Yes. I absolutely understand the mechanical disadvantage part, albeit practically, as we use this kind of a lever in our industrial machines everyday. So with every rise in the level above 90 degrees, the effort to lift it increases as the web will require more and more tension to lift the lever further because it doesnt stay in a vertical 90 degree rise and fall situation. But, quite frankly, that is something way too theoretical and not really required in the calculation in the concerned practical application as the use of this kind of lever in our machines, though absolutely necessary, is not of a highly critical nature. Although, I appreciate and am impressed you already figured that out by this diagram alone. What I basically want to get at is, If I pass the web through all of the rollers as shown in the diagram, how much force will have to be applied by the web at the exit point where I've pointed the arrow upwards, so that the lever starts rising up. I am only asking this question because right now I am assuming the answer wont be 70N as that is downward force when the lever is suspended from Point E alone, and similarly for all other Points.

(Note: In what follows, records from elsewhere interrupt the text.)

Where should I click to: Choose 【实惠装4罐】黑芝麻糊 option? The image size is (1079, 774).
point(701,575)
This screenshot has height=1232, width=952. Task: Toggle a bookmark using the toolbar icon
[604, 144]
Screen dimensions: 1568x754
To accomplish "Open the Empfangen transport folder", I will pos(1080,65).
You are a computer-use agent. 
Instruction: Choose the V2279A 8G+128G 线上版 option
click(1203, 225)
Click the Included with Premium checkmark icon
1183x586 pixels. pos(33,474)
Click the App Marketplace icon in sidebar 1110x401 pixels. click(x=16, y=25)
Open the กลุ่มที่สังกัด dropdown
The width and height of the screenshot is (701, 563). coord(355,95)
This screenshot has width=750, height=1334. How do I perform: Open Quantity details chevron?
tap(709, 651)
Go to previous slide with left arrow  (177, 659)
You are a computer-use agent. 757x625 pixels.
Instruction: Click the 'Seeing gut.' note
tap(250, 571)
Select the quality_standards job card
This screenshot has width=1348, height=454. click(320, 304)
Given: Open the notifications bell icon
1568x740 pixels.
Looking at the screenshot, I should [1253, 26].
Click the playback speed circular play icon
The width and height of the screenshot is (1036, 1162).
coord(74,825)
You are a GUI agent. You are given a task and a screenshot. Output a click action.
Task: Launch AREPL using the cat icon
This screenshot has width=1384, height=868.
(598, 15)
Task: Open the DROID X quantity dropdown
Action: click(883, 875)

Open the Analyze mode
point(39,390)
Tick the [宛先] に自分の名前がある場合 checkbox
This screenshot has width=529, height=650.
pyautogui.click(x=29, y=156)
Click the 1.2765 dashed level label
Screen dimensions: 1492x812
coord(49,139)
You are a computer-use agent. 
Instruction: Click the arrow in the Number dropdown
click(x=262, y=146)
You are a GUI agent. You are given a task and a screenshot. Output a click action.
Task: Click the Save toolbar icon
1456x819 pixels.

And in my daily use, we observe that with each roller that we engage the web with, the force or muscle strength required to lift the lever reduces. This is basically used to create a buffer for a servo start stop application because the servo starts and stops at the given length, while the unwind and rewinding of the web reel is a continuous process. So this lever keeps dancing up and down, hence the name dancing roller, to keep the tension maintained and unwinding process continuous while the servo motor starts again to draw the next  length.  In the application for which I want to use this lever, I can safely ignore the mechanical disadvantage factor that is caused once the lever starts rising upwards.

Is there a simple way to get at an approximation??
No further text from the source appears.